Ch. 8: While Butler is composing his spirits by walking beneath Salusbury Crags, the narrator devotes three chapters to filling in the family history. The Deans and Butler families were both threatened with eviction by the old Laird of Dumbiedikes but reprieved by his son following his father's deathbed change of heart.

Ch. 9: David Deans, father of Jeanie from his previous marriage, married Widow Butler, Reuben's grandmother and guardian, resulting in the birth of Effie. Butler and Jeanie grew up together, Jeanie being sluggishly courted by the young Dumbiedikes.

Ch. 10: After her mother's death and the family's move to Saint Leonard's Crags, Effie became Mrs Saddletree's servant and was arrested for presumptive child murder.

Ch. 11: Encountering Robertson in the King's Park, Butler is told to summon Jeanie to meet him at Nichol Muschat's Cairn.

Ch. 12: Butler comforts Deans, as does Saddletree with less effect. He passes on Robertson's message and is annoyed at Jeanie's secrecy on the matter. Deans, Saddletree, Dumbiedikes, and Butler set about investigating the evidence and making arrangements for Effie's representation.

Ch. 13: Butler is arrested and examined in connection with the Porteous affair.

Volume Two

Ch. 1 (14): After family devotions Jeanie sets out for the meeting at the cairn.

Ch. 2 (15): Robertson presses Jeanie to save Effie by lying in court.

Ch. 3 (16): Jim Ratcliffe, onetime criminal, interrogates Madge Wildfire, who says that Robertson wore her clothes during the Porteous riot.

> **The exercise**
In the chapter summaries, turn the paragraph beginning "Ch. 12: Butler comforts Deans" into a short bulleted list that keeps its main facts.

> **Raw records**

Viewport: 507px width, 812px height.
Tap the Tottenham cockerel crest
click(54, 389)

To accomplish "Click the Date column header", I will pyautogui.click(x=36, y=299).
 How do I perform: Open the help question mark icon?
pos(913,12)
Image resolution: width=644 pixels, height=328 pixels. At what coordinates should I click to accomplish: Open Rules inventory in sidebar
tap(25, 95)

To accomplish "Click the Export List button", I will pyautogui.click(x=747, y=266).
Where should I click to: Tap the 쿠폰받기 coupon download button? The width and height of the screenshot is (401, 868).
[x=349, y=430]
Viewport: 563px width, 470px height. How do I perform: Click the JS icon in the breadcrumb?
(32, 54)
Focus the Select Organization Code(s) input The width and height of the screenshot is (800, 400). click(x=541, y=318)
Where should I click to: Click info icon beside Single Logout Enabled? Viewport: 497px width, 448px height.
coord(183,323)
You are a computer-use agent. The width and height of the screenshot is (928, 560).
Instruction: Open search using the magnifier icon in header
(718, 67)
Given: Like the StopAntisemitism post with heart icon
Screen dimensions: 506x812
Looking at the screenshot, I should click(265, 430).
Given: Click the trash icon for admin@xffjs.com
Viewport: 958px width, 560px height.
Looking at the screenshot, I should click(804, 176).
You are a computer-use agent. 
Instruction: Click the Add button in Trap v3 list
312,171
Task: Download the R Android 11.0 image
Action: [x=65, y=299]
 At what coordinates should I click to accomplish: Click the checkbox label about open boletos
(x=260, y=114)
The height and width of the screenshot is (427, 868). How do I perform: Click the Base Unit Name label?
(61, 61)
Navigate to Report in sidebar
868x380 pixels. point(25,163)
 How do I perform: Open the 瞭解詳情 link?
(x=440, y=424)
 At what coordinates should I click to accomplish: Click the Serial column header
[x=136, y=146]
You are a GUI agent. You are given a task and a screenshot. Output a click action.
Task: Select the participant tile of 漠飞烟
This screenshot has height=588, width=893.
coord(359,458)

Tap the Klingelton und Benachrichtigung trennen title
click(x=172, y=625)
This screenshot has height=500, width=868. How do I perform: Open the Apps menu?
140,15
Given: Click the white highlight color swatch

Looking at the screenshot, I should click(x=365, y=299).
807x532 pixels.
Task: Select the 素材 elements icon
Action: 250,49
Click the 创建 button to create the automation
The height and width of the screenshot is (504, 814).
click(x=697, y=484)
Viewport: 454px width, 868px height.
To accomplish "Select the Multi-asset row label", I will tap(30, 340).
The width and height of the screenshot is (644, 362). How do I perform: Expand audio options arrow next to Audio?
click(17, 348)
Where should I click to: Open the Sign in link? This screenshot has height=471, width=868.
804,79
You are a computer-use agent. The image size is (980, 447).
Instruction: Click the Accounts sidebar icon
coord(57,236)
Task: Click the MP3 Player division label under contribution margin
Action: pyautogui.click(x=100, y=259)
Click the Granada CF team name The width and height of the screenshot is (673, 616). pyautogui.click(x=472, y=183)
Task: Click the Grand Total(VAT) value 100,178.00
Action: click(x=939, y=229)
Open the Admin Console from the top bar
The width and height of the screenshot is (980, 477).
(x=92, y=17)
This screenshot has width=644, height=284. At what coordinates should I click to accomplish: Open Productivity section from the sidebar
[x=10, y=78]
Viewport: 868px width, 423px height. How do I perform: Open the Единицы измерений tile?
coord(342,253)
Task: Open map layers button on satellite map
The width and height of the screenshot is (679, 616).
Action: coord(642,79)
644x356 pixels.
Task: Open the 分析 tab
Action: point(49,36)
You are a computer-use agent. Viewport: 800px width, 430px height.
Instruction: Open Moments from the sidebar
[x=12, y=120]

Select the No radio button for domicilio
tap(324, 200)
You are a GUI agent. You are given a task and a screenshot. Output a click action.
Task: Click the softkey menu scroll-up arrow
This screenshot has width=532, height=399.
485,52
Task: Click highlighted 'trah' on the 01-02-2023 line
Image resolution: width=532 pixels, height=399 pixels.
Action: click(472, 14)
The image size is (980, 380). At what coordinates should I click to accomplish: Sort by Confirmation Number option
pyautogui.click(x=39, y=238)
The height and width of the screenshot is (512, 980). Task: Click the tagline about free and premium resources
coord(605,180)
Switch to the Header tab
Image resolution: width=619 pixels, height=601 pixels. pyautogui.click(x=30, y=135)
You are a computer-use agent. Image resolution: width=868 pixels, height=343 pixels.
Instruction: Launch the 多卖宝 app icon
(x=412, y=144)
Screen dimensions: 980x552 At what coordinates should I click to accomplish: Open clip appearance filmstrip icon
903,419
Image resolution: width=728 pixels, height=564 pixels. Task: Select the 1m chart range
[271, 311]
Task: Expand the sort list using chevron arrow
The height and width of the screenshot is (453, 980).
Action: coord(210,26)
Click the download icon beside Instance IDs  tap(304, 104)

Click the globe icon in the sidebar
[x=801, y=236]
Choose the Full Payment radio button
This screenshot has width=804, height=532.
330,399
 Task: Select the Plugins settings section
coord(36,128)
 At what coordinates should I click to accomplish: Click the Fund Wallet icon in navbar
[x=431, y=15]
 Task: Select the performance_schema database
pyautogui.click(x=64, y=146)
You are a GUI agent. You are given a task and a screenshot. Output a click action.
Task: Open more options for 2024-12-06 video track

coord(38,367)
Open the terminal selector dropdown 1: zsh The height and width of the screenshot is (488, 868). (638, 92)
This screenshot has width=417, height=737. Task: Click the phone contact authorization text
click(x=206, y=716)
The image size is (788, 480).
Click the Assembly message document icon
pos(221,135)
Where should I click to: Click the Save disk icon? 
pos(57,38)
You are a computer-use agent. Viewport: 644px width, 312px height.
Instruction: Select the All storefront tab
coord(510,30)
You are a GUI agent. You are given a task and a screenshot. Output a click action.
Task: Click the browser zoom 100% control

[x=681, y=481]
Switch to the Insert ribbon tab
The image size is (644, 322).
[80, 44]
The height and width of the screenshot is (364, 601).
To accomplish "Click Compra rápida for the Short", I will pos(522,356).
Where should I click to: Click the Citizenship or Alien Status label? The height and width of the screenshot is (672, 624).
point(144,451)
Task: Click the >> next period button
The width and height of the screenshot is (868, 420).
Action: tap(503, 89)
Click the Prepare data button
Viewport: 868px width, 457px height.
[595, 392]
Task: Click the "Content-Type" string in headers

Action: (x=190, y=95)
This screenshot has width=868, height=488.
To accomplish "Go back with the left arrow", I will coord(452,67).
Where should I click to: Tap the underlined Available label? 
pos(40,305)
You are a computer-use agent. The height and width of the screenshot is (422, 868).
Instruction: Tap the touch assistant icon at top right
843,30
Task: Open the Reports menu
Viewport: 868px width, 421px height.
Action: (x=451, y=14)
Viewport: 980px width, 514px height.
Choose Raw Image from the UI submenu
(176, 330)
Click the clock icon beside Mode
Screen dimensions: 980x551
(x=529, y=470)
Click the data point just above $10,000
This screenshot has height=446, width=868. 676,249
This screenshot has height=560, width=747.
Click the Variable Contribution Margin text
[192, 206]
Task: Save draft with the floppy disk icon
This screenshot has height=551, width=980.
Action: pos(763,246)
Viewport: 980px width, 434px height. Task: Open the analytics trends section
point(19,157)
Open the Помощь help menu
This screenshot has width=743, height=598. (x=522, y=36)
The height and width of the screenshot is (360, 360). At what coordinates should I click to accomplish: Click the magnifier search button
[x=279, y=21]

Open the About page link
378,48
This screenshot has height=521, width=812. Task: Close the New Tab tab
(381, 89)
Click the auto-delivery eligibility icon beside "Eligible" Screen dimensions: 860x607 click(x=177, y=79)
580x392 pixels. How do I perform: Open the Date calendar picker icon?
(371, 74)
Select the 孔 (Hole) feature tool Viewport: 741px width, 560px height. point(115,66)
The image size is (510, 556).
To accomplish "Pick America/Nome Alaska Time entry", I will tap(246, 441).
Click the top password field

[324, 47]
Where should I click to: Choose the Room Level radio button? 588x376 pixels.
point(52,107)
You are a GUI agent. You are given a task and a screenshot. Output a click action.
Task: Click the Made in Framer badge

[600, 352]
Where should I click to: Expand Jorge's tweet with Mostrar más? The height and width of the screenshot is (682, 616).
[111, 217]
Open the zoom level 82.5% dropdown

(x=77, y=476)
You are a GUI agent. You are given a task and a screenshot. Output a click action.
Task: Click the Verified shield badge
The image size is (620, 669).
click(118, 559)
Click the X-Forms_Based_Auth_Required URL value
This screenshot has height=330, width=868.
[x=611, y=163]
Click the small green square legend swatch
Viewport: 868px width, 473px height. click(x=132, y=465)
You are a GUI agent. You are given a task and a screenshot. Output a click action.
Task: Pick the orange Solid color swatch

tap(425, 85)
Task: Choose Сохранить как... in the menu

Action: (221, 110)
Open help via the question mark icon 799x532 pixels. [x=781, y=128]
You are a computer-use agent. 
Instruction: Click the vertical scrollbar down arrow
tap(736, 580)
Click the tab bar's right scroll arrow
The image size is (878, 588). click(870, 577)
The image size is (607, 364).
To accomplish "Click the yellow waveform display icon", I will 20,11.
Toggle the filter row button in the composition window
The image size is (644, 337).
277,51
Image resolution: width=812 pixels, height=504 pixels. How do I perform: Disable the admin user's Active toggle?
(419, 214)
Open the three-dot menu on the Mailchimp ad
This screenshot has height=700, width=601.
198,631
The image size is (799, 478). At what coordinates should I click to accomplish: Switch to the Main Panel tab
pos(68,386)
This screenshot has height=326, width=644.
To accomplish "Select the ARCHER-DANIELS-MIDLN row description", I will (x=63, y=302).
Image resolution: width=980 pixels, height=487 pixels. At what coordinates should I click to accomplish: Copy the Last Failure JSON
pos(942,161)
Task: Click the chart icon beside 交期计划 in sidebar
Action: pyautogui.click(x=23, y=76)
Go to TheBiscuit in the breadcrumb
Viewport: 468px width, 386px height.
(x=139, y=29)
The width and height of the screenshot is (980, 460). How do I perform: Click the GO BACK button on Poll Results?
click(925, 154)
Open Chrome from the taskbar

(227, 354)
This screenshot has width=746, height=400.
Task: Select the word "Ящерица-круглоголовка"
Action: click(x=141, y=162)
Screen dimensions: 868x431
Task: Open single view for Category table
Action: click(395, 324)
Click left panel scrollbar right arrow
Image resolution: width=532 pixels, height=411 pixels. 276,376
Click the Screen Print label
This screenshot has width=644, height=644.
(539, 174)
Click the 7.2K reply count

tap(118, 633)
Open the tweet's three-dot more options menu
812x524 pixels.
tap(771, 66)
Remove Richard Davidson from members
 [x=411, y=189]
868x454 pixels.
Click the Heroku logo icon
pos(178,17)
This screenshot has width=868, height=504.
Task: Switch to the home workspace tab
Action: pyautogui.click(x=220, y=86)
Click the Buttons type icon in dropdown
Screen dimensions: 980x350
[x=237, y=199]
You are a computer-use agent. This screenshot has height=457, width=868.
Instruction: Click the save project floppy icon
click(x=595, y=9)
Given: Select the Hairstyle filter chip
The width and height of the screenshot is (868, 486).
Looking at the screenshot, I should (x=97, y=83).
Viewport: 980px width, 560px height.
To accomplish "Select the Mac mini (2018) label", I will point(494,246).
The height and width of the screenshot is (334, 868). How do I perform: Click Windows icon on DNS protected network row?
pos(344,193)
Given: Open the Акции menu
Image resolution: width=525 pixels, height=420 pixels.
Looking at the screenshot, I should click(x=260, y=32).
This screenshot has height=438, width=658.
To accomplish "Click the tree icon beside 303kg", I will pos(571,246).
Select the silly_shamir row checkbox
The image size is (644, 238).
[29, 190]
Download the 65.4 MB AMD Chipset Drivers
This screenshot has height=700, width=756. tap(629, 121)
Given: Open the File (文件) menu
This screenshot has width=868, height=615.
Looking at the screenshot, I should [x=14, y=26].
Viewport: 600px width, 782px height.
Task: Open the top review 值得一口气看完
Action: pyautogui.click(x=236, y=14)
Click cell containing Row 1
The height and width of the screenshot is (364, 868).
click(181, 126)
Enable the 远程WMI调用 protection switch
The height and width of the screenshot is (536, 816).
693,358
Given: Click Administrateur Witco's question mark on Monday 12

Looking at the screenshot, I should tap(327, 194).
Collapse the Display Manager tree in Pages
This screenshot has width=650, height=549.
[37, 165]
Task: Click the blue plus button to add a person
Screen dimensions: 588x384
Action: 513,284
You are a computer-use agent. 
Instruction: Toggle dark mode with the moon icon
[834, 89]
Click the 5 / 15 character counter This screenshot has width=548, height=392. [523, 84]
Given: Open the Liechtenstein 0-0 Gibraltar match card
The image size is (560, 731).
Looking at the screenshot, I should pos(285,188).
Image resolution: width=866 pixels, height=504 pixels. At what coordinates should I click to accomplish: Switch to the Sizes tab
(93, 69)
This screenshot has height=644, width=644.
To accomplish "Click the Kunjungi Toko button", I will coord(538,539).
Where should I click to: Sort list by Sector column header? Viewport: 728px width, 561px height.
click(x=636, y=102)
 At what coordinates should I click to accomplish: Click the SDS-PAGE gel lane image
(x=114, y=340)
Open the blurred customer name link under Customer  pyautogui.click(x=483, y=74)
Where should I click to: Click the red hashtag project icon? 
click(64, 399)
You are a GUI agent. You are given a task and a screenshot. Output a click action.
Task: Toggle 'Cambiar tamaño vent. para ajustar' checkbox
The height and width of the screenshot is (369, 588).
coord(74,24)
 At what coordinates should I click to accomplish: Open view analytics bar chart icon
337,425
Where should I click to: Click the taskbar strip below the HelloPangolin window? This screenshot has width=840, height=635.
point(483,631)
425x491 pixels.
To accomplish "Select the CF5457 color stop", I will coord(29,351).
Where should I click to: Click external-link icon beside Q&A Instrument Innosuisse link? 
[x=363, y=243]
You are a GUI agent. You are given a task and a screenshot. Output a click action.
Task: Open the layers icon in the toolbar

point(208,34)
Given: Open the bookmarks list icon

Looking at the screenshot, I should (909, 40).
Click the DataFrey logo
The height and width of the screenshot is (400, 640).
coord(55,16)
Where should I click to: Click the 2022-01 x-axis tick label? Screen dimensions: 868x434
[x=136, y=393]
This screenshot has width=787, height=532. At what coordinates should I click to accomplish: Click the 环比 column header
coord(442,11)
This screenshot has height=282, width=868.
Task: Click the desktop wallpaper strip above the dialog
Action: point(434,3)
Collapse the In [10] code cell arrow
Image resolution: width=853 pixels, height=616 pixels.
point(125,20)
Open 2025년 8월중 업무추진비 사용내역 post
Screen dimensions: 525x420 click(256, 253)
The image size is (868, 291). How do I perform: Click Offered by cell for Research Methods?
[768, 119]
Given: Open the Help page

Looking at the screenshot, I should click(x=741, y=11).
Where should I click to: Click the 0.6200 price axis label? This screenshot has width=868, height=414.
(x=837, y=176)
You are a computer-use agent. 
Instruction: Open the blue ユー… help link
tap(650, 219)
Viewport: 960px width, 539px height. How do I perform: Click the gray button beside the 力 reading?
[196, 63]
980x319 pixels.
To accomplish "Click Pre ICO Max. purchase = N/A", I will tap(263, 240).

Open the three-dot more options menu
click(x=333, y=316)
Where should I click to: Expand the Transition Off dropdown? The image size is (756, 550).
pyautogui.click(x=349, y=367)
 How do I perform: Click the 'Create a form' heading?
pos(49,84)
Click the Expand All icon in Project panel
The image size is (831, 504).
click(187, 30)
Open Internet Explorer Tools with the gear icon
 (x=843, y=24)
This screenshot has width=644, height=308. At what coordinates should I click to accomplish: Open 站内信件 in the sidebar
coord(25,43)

> **Exercise solution**
- Butler comforts Deans; Saddletree also tries, with less effect.
- Butler delivers Robertson's message and is annoyed that Jeanie keeps the matter secret.
- Deans, Saddletree, Dumbiedikes, and Butler investigate the evidence and arrange for Effie's representation.